#### Try it
Which lines in the data contain the word "Twitter"? Please copy each of them.
============
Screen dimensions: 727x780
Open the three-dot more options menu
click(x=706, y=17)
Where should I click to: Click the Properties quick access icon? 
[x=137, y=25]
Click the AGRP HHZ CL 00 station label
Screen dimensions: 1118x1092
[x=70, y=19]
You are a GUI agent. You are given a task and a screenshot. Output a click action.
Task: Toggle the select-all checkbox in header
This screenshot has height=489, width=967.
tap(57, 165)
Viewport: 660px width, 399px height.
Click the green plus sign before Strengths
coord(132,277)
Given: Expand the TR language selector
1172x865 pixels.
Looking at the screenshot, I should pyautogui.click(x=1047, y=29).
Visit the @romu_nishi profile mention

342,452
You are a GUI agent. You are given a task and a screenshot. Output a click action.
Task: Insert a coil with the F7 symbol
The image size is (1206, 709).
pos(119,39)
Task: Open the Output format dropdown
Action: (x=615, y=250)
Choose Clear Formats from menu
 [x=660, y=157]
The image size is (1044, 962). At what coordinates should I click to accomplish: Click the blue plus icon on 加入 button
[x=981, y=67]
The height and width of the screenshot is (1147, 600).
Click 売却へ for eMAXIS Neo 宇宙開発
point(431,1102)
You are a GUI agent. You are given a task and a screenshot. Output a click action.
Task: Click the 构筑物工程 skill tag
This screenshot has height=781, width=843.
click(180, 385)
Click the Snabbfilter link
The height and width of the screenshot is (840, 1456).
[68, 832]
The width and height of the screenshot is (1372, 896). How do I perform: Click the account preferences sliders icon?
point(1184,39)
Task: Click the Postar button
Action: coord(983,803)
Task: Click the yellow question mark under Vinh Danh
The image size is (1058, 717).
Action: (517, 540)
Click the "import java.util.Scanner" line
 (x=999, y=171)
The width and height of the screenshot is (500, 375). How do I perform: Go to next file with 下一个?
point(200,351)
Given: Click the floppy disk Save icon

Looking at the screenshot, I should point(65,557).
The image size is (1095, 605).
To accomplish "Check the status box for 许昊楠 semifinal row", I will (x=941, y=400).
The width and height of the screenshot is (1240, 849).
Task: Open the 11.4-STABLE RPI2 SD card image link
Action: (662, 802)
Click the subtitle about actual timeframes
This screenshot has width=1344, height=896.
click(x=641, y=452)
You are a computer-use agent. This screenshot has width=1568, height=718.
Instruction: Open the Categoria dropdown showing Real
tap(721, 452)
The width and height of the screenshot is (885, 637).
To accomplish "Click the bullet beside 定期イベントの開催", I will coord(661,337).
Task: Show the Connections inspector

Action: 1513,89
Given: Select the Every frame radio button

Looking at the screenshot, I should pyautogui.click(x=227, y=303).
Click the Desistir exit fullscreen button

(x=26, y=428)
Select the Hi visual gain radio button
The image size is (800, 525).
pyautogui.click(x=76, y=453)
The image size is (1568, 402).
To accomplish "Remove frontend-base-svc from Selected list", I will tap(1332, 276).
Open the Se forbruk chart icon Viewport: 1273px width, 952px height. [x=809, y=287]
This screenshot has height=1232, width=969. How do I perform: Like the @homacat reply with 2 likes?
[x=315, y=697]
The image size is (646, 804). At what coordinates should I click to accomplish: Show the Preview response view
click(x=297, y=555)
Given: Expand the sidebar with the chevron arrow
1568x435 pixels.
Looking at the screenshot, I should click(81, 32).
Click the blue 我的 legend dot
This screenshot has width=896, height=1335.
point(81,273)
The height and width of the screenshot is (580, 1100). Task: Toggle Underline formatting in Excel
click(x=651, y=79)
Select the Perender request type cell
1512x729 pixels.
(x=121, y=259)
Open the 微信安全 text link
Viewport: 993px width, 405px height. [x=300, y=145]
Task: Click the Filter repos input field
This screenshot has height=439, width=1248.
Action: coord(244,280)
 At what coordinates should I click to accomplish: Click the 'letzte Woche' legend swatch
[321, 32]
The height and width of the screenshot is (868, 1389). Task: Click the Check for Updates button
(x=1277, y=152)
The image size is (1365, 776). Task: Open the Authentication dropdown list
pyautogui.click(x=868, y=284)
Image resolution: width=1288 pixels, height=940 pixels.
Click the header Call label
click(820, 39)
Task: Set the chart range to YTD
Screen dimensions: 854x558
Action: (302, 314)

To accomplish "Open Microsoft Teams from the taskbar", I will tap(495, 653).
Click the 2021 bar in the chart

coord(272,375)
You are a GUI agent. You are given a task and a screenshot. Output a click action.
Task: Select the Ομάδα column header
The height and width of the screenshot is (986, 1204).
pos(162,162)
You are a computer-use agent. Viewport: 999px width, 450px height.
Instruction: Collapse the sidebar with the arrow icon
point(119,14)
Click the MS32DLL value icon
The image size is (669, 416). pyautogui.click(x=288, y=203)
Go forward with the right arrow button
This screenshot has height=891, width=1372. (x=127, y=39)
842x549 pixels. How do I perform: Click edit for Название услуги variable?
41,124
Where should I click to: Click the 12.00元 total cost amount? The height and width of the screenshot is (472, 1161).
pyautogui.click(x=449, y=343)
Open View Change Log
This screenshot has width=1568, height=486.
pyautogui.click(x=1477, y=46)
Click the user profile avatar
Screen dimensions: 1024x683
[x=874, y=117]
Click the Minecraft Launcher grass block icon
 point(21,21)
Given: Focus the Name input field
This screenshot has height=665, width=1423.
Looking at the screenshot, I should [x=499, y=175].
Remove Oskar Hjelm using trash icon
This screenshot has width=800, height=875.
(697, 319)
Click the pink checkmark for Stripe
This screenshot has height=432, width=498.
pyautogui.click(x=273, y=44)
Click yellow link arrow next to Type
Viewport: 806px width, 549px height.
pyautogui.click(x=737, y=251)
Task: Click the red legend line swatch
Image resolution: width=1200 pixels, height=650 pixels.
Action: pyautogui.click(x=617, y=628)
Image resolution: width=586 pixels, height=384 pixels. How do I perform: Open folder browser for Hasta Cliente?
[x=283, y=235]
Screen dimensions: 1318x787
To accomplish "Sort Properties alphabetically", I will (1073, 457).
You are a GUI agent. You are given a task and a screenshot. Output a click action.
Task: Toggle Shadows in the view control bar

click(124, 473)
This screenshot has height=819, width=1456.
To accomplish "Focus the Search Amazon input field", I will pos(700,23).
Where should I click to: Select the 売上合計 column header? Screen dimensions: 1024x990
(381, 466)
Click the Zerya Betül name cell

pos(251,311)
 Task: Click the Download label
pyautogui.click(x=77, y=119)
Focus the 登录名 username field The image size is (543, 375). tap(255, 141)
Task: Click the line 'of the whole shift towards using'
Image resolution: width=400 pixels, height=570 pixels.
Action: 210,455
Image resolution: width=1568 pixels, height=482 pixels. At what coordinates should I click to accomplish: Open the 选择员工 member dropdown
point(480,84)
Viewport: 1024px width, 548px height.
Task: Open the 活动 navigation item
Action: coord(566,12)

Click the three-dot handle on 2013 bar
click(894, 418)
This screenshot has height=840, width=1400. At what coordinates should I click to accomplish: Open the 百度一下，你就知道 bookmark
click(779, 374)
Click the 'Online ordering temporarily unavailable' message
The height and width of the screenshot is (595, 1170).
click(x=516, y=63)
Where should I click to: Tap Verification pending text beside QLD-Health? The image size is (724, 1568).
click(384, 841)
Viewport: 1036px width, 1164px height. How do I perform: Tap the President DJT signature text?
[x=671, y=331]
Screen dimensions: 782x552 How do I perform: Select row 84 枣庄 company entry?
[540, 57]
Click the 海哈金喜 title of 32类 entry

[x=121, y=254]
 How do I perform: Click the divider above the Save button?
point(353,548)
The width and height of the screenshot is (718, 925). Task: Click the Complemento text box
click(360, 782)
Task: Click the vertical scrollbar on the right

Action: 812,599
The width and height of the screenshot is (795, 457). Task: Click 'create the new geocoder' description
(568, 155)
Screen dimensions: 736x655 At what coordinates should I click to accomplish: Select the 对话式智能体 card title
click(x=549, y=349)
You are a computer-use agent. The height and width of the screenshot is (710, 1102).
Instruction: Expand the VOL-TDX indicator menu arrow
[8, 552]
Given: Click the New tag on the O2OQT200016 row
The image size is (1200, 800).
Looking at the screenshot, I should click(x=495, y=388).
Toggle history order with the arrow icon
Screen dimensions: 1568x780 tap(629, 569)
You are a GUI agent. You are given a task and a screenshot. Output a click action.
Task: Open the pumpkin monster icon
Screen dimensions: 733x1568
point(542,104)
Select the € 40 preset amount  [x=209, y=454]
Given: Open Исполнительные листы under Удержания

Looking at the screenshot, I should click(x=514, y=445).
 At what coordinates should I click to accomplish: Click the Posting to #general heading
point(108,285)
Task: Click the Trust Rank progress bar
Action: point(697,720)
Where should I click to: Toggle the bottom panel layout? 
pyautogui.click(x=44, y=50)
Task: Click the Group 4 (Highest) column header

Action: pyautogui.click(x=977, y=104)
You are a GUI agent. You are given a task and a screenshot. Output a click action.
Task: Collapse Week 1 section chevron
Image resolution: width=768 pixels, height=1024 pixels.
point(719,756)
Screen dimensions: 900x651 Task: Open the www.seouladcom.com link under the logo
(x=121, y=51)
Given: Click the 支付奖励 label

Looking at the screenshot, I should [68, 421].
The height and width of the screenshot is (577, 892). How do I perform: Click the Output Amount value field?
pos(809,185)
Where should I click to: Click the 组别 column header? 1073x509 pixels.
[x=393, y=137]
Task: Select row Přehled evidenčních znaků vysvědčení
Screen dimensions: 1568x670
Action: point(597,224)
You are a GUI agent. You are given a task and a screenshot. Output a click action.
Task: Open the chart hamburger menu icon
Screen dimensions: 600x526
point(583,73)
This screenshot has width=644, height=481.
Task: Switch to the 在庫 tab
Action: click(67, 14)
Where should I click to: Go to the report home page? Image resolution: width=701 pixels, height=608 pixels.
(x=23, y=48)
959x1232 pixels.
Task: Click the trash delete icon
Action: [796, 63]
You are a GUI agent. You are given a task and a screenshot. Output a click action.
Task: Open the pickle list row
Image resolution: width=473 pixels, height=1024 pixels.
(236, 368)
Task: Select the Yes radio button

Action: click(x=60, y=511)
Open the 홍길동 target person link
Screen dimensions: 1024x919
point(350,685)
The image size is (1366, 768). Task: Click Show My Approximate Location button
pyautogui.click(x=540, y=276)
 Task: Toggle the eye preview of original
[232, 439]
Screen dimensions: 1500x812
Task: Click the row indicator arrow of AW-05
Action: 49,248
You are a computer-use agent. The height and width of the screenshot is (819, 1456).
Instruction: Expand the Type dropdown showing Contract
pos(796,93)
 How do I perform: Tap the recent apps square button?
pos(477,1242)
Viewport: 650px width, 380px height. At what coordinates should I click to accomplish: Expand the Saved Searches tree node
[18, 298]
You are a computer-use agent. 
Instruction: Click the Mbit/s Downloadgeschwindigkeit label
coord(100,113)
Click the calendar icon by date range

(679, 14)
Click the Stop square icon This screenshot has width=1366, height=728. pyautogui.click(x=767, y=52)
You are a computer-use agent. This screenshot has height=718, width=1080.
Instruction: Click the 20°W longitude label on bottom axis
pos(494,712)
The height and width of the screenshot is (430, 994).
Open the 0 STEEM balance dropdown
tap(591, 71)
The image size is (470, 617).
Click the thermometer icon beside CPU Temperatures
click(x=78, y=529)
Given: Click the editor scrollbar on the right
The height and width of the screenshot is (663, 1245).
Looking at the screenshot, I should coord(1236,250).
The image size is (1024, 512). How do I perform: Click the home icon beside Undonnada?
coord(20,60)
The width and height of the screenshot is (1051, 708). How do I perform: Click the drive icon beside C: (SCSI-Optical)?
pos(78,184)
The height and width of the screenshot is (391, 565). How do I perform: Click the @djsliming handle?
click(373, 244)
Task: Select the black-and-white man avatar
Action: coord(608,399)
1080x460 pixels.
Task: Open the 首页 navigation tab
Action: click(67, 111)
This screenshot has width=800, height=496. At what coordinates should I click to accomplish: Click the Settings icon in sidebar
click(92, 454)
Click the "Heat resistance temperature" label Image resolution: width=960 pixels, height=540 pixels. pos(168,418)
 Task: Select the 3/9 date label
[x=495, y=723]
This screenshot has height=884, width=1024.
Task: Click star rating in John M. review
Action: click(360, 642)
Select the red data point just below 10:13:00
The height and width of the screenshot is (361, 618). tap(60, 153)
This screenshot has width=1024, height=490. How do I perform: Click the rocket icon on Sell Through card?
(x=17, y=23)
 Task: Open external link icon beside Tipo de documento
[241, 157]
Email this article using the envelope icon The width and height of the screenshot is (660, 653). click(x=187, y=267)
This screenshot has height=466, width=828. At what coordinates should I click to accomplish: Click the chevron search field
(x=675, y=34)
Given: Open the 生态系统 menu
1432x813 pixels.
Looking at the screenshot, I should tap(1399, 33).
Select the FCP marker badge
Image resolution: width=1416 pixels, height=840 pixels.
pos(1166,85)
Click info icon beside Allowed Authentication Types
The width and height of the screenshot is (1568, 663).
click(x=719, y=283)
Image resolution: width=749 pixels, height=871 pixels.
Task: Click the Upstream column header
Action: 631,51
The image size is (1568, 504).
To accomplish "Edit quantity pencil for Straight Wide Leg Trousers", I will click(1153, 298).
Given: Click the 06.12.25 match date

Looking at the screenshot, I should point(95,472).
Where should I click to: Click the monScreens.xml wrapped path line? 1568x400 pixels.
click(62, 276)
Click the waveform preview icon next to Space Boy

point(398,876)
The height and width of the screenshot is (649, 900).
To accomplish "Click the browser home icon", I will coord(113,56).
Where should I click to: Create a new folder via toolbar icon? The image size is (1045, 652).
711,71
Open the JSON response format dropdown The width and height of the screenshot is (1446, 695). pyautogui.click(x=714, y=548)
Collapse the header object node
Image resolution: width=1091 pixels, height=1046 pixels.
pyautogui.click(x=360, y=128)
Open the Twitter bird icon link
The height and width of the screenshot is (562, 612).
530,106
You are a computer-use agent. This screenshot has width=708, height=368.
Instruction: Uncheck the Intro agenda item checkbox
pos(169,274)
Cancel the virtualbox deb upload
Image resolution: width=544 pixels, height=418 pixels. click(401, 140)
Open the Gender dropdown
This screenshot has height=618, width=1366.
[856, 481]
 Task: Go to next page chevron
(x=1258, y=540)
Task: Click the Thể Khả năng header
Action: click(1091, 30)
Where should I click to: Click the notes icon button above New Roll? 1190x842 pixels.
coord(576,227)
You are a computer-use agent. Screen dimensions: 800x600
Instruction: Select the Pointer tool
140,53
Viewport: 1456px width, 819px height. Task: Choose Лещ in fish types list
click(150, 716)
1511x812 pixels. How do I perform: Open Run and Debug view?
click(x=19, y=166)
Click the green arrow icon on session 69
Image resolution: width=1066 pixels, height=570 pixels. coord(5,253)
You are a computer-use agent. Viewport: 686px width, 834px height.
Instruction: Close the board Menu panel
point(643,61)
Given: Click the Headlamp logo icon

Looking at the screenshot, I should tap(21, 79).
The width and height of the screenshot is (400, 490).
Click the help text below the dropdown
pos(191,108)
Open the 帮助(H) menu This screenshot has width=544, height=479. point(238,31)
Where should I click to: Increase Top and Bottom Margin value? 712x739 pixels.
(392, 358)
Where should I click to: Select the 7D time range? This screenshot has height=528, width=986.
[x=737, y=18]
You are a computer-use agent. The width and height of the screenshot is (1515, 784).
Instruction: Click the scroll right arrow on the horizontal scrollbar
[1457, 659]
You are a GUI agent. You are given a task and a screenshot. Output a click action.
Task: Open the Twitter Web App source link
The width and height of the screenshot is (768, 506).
============
#### Answer for the task
Open the Twitter bird icon link
Task: Open the Twitter Web App source link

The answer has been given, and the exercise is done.